Vorrat ja – horten nein!

Einen vernünftigen Vorrat für alle Fälle anzulegen, heißt aber nicht kiloweise Dosenananas, Fertiggerichte und Toilettenpapier zu horten. Was bei Lebensmitteln im schlimmsten Fall dazu führt, dass man später reihenweise Verdorbenes wegwirft, kann bei medizinisch notwendigen Produkten sogar schaden: Weil Privatpersonen offenbar zu Hauf Atemmasken und Desinfektionsmittel kauften, könnte es bei medizinischem Personal zu Engpässen kommen.

Dabei hat beides im Privathaushalt beziehungsweise bei nicht Infizierten keinen erwiesenen Nutzen. Gründliches Händewaschen ist zu Hause genauso effektiv wie Desinfektionsmittel. Das wiederum wird anderswo dringend gebraucht. Fachleute rufen deshalb dazu auf, es nicht zu horten, weil das zu einer künstlichen Verknappung führen könnte. „Medizinisches Personal braucht das, nicht unbedingt wegen des Coronavirus, sondern zum Kampf gegen andere Erreger und weil es im Klinikalltag schnell gehen muss“, sagt Iris Chaberny, Direktorin des Instituts für Hygiene am Universitätsklinikum Leipzig.

Wer versorgt mich bei Quarantäne?

Bei einer häuslichen Quarantäne, wie sie momentan bei Corona-Infizierten oder Kontaktpersonen angeordnet wird, besteht aber nicht wirklich die Gefahr einer mangelnden Versorgung. In aller Regel machen Angehörige und Freunde die Einkäufe für die Betroffenen. Um direkten Kontakt zu vermeiden, werden die Produkte vor der Tür abgestellt.

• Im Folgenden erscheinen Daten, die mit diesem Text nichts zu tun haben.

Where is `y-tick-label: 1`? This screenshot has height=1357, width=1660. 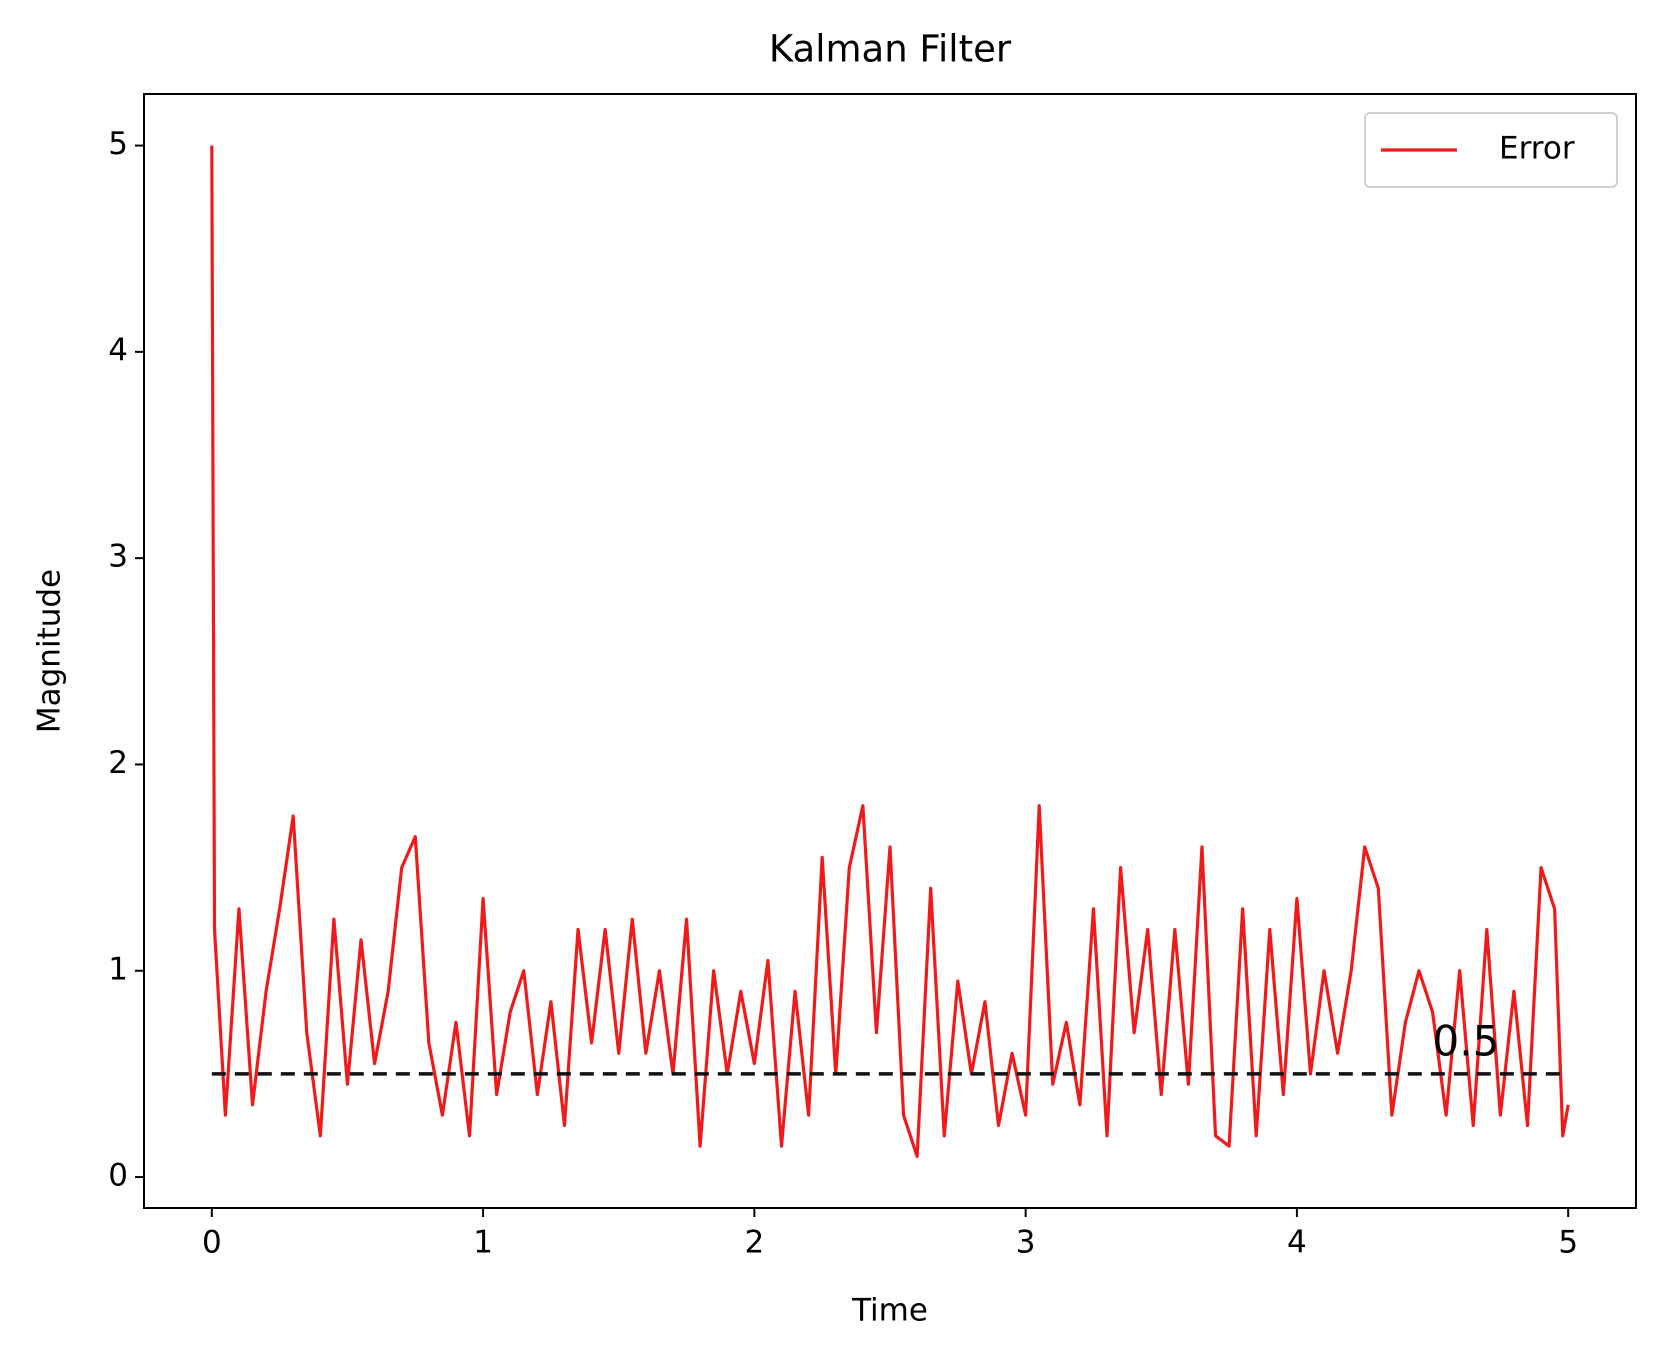 y-tick-label: 1 is located at coordinates (118, 969).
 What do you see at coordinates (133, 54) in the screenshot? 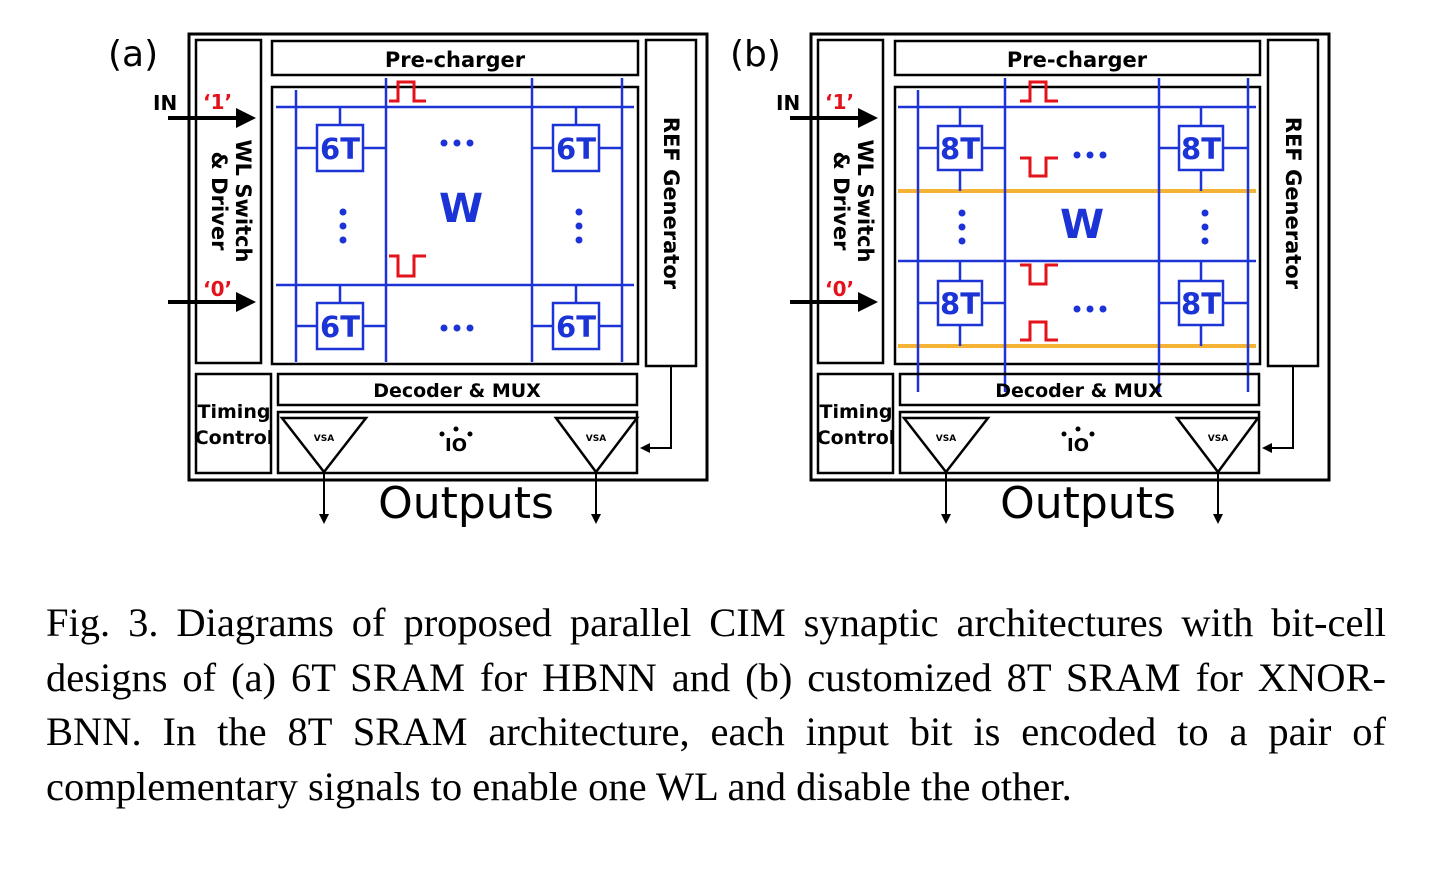
I see `panel-label: (a)` at bounding box center [133, 54].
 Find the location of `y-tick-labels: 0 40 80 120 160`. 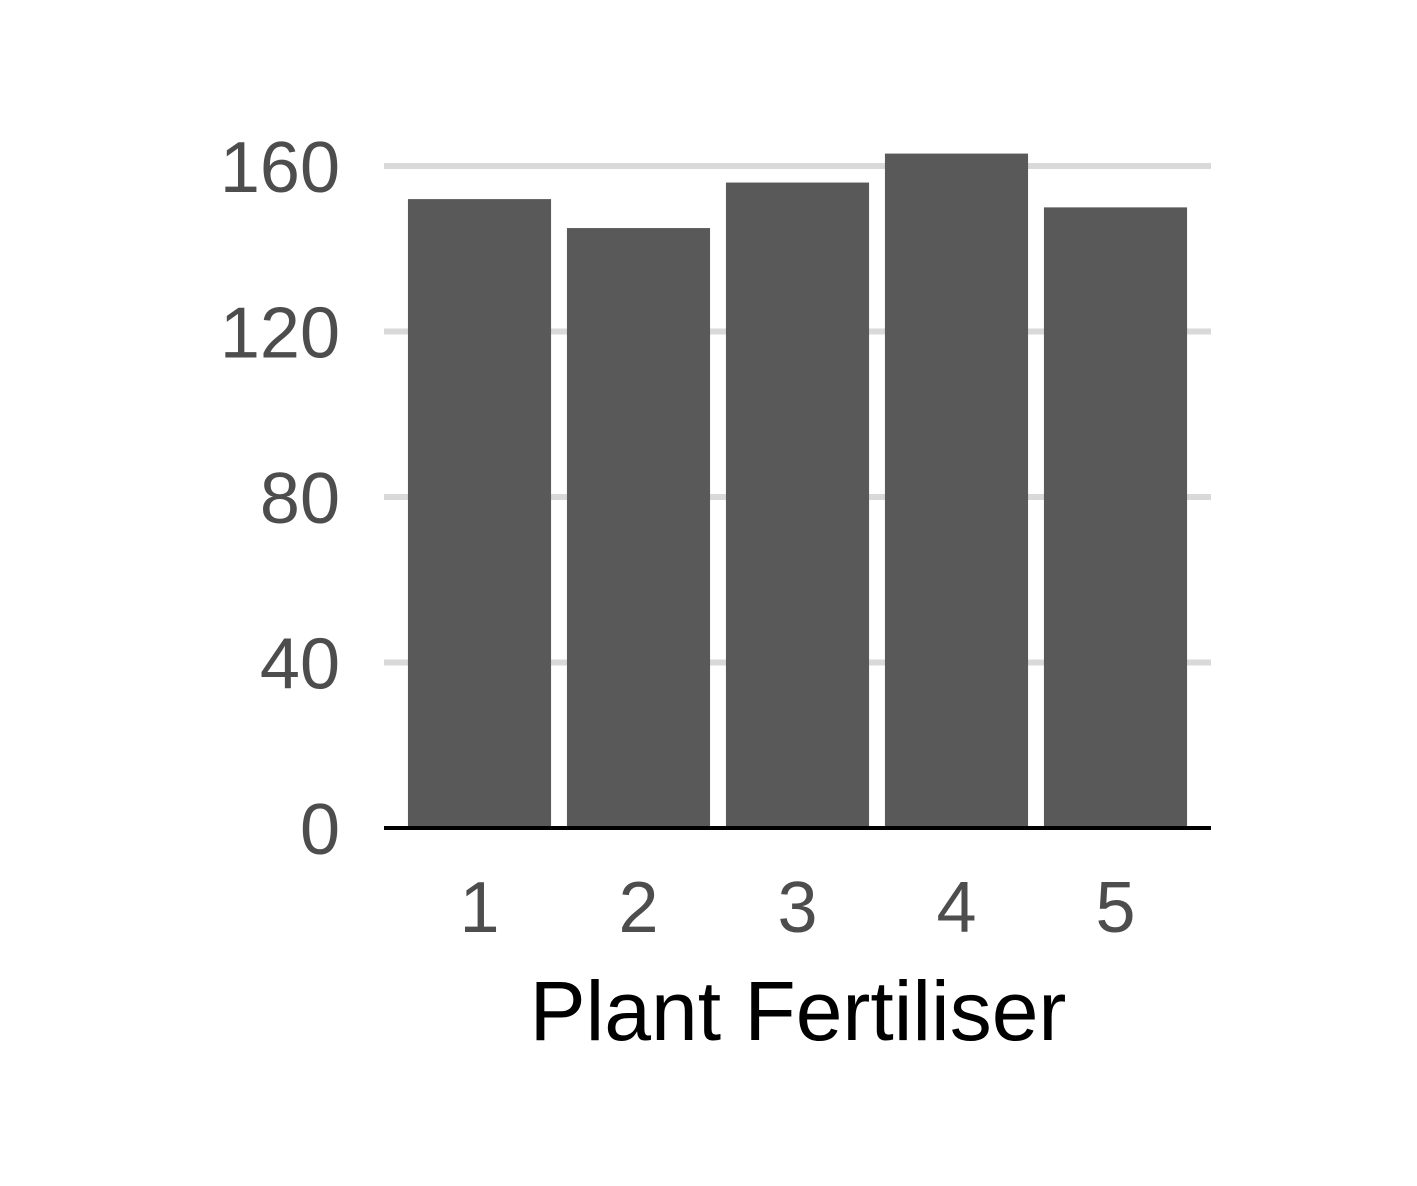

y-tick-labels: 0 40 80 120 160 is located at coordinates (280, 499).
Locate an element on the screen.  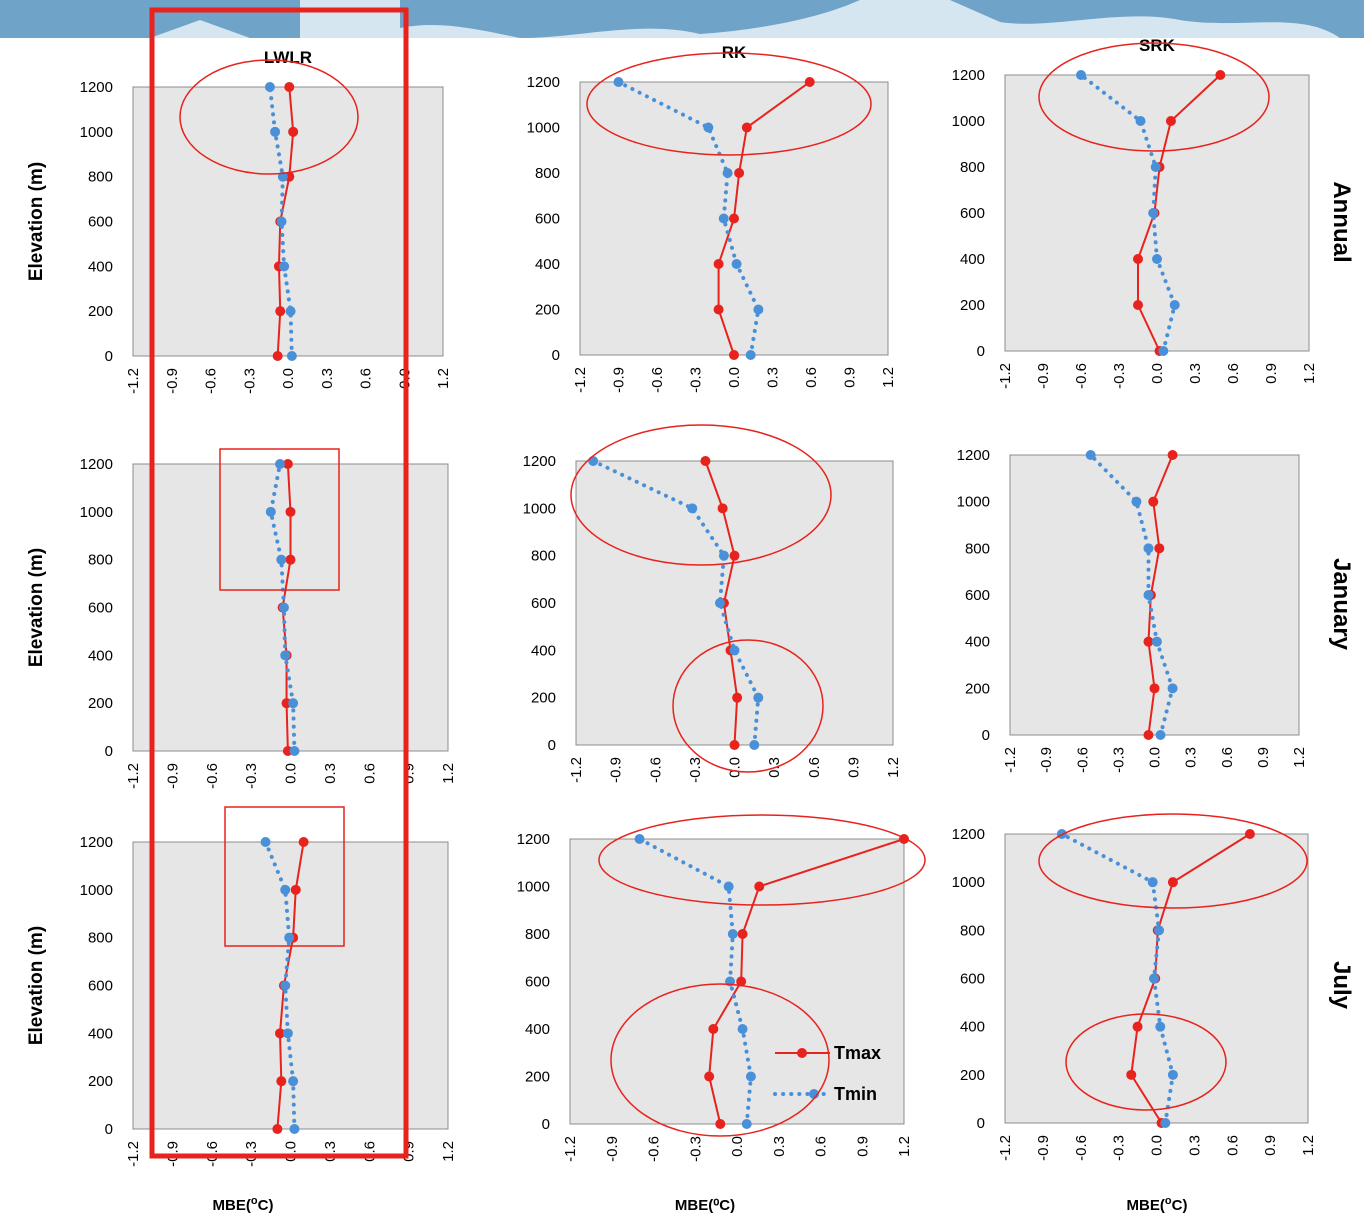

Falls jemand keine Unterstützung aus dem privaten Umfeld hat, sind die Gesundheitsämter beziehungsweise Kommunen zuständig. In der besonders von Corona betroffenen Gemeinde Gangelt im Kreis Heinsberg beispielsweise hat sich ein Netz von ehrenamtlichen Helfern gebildet, die bei Bedarf infizierte Personen unterstützen. Auch das Deutsche Rote Kreuz habe angeboten, ein Fahrzeug und Personal für die Versorgung zur Verfügung zu stellen, sagt Fachbereichsleiter des Ordnungsamtes Helmut Görtz im Gespräch mit tagesschau.de. „Bislang ist bei uns aber noch keine solche Anfrage eingegangen.“

“‘Hamsterkäufe’ auch Signal für Ende des Hamsterrads”

Bei aller Sorge, die das Coronavirus mit sich bringt, sieht der Psychologe Grünewald in den „Hamsterkäufen“ aber auch das Zeichen für eine gewisse Faszination. Denn eine 14-tägige Quarantäne bedeute zwar einerseits, dass man eingesperrt ist, was natürlich niemandem gefalle. „Andererseits schwingt darin auch die Verheißung mit, mal zwei Wochen lang aus allen Zwängen raus zu sein, den Stress los zu sein und sich allein oder im Kreis der Familie den eigenen Interessen widmen zu können.“ So gesehen signalisierten die „Hamsterkäufe“ auch ein „temporäres Ende des Hamsterrades“.